*Problem requirements:* Return everything from "Homes in foreclosure" down to "Scotia, and Quebec." in the text on missed mortgage payments and foreclosure, copied word for word.

*Provided passage:*
There comes a time in the lives of many Canadian homeowners when they look at their bank account and see that the amount is less than what’s needed to cover their mortgage payment. It could happen to you, and what you do next could make the difference between keeping your home or losing it – and destroying your credit in the process.
 
Skipped payments: how do they work?
 
If you can’t make a mortgage payment, call your lender and see what options are available to you. Some lenders offer a skip-a-payment feature as part of a mortgage product, which may have no penalties – or at least less severe penalties – in the event that you happen to miss a mortgage payment. But beware, because there can be significant repercussions to using this feature. First of all, missing a mortgage payment doesn’t excuse you from paying the interest for that month. Most mortgage payments are blended payments, which means that you’re paying down both the principal and interest in that one payment (the amount that goes toward your principal is less than the interest amount at the start of the life of your mortgage, but it increases as the years go on). Because of the blended payment structure, if you miss a payment, the part of the payment that is interest is still applied to your balance, which is called interest capitalization. Some skip-a-payment features don’t have fees, but with others, you’ll have to pay for the privilege. Another thing to watch out for is that if your mortgage doesn’t have the skip-a-payment feature, then you will have a penalty associated with the missed payment itself. And even if you make the scheduled payment on time the following month, that payment isn’t considered on time for that particular month; it’s considered a late payment for the previous month missed. And so on and so on that every payment you make will be a late payment until you make a double payment, essentially settling your balance. These are called rolling lates. Depending on the circumstances of your particular mortgage, you will end up owing more money in the long run, and would’ve been better off borrowing the money from a friend or family member for a short period of time, if at all possible.
 
If you’re finding yourself in a situation where you’re consistently unable to make mortgage payments, there are some things that you can try in order to increase your cash flow, such as renting out part of your home or converting an area like a basement or detached studio space into a rental suite. But let’s say that your situation isn’t an issue of cash flow and is the result of more permanent change, such as a loss of income due to injury or disability, you’re unable to sell your home for whatever reason, or you’ve already fallen far behind on mortgage payments. Once you’ve fallen behind on your payments, your mortgage lender is entitled to start the process of seizing your home.
 
Foreclosure
 
Homes in foreclosure can be sold in different ways, depending on the province where the home is located. One method is a Judicial Foreclosure, also known as a Judicial Sale, a process in which a lender has to petition the court in order to sell a property whose homeowner has defaulted on the mortgage. In the case of a Judicial Foreclosure, the lender actually takes ownership of the property and can sell it without any obligation in terms of its re-sale price to the former owner. The involvement of the court system means that Judicial Foreclosures can take several months to be finalized. The Judicial Foreclosure method is favoured in British Columbia and Alberta, and also used in Saskatchewan, Manitoba, Nova Scotia, and Quebec.
 
Another method of selling a home in foreclosure is Power of Sale, which means that the lender can sell the property outright, and doesn’t need permission from the court. This process can start as soon as 15 days after the mortgage is in default and the lender is required to give the homeowner a 35 day notice period of the intent to sell the property. Power of Sale proceedings can have a homeowner out of the house within a couple of months, although it would be unusual for action to be taken that quickly. The lender is paid with the proceeds from the sale of the home, and the homeowner gets the difference if there’s any money left after any associated fees. Power of Sale is almost always used in Ontario, and is preferred in New Brunswick, Newfoundland and Labrador, and Prince Edward Island.

*Dataset content:*
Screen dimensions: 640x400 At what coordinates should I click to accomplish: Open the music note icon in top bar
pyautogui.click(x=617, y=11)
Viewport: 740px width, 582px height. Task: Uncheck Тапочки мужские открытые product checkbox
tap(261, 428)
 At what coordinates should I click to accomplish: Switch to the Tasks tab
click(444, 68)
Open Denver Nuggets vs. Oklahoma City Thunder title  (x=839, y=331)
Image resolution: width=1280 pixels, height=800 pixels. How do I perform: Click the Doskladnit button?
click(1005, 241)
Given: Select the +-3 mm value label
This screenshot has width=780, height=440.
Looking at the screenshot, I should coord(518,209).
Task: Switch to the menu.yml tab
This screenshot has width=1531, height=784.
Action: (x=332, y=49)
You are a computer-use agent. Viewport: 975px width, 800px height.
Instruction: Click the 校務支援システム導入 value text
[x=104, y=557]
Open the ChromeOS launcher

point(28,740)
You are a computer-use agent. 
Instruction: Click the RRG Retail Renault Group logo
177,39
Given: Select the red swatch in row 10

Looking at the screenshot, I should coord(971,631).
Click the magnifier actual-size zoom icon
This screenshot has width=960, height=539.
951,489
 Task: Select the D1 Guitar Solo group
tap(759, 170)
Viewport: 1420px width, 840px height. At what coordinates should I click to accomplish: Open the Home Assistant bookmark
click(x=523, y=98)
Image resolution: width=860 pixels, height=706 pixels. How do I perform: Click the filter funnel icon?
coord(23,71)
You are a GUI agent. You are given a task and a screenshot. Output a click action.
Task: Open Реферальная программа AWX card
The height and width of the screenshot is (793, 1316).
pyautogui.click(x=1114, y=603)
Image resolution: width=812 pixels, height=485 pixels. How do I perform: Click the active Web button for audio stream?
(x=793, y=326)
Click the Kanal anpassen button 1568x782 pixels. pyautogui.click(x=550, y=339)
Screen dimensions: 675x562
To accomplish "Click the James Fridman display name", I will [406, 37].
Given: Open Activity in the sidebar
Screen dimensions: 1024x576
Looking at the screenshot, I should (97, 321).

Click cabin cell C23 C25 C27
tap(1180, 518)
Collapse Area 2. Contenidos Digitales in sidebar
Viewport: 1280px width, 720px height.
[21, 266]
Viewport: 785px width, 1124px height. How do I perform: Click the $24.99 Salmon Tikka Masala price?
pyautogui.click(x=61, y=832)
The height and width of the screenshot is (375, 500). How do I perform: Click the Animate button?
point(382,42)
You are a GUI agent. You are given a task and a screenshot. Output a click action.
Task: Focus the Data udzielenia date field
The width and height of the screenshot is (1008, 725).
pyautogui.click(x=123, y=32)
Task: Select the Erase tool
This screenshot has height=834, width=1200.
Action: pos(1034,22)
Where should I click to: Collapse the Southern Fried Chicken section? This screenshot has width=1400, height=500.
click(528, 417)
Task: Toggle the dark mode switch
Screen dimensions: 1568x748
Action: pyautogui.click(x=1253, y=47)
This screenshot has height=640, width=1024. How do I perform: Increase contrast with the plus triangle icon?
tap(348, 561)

*Result below:*
Homes in foreclosure can be sold in different ways, depending on the province where the home is located. One method is a Judicial Foreclosure, also known as a Judicial Sale, a process in which a lender has to petition the court in order to sell a property whose homeowner has defaulted on the mortgage. In the case of a Judicial Foreclosure, the lender actually takes ownership of the property and can sell it without any obligation in terms of its re-sale price to the former owner. The involvement of the court system means that Judicial Foreclosures can take several months to be finalized. The Judicial Foreclosure method is favoured in British Columbia and Alberta, and also used in Saskatchewan, Manitoba, Nova Scotia, and Quebec.